A new report urges the British government to levy a tax on sugar laden soft drinks in the 2013 budget, to raise £1 billion to pay for free school meals and promote healthier eating amongst children.
A report by British charity Sustain has the backing of over 60 organisations as it calls for a special super tax to be levied on sugary soft drinks, the Guardian reports.
According to the farming charity Sustain, the report, entitled "A Children’s Future Fund – How food duties could provide the money to protect children’s health and the world they grow up in" has the backing of some prestigious organisations, including the Academy of Medical Royal Colleges, the Association for the Study of Obesity, Friends of the Earth, the National Heart Forum and the Royal Society for Public Health.

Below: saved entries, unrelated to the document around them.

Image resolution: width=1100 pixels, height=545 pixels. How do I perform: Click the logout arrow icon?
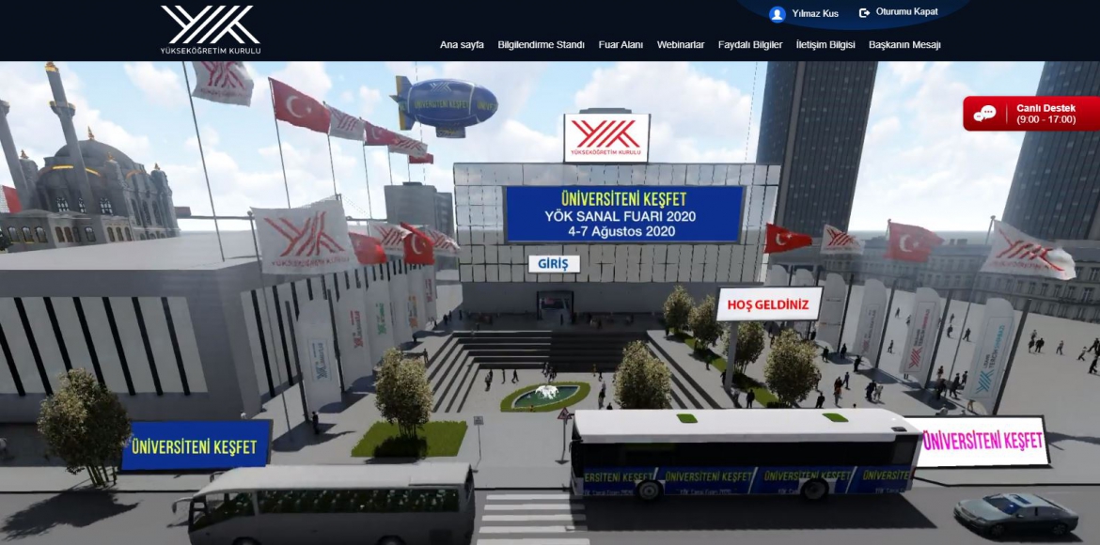(863, 13)
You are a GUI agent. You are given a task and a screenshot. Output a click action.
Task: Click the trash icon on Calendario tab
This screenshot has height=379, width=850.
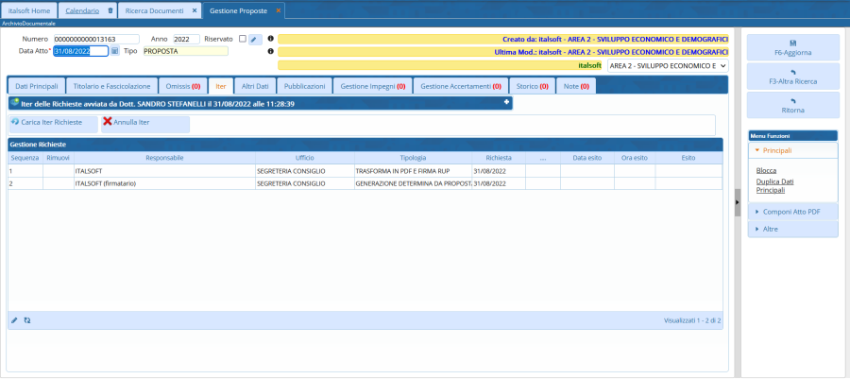coord(111,10)
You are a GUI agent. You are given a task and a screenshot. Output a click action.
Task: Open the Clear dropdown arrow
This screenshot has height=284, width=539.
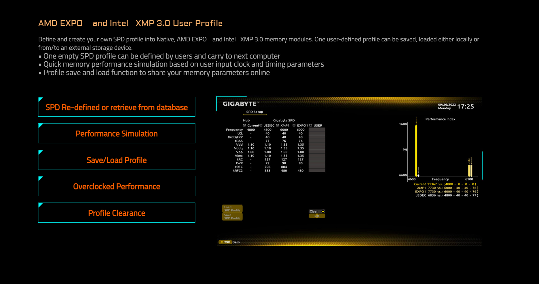click(x=323, y=212)

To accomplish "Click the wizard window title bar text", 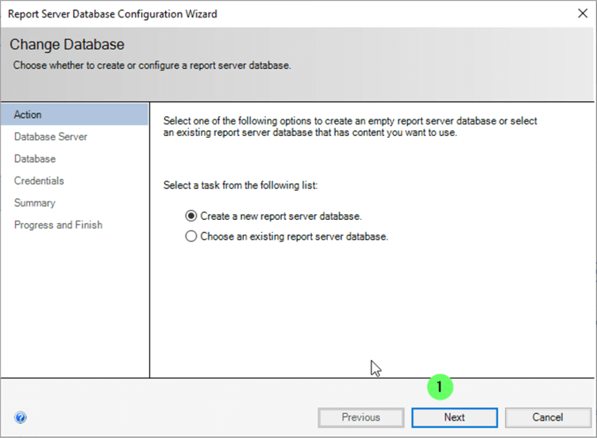I will [114, 14].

Charlie Powell of Sustain said: "Sugar-laden drinks are mini-health time-bombs, contributing to dental diseases, obesity and a host of life-threatening illnesses which cost the NHS billions each year. We are delighted that so many organisations want to challenge the Government to show it has a public health backbone by including a sugary drinks duty in Budget 2013.

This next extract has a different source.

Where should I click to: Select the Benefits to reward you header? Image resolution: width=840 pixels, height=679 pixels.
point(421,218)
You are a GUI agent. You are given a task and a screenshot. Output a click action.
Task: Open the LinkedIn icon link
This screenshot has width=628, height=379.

It’s a simple and easy-to-understand measure which will help save lives by reducing sugar in our diets and raising much needed money to protect children’s health.”
Gavin Partington, director general of the British Soft Drink Association (BSDA), argues that raising taxation is unnecessary. He said "soft drinks companies lead the way in committing to further, voluntary action as part of the government's Responsibility Deal calorie-reduction pledge." (BBC)
Health Secretary Jeremy Hunt said: "I'm sceptical of legislation … in the end this is a matter of individual choice. It's a matter of people making decisions about their own lives but I don't rule it out."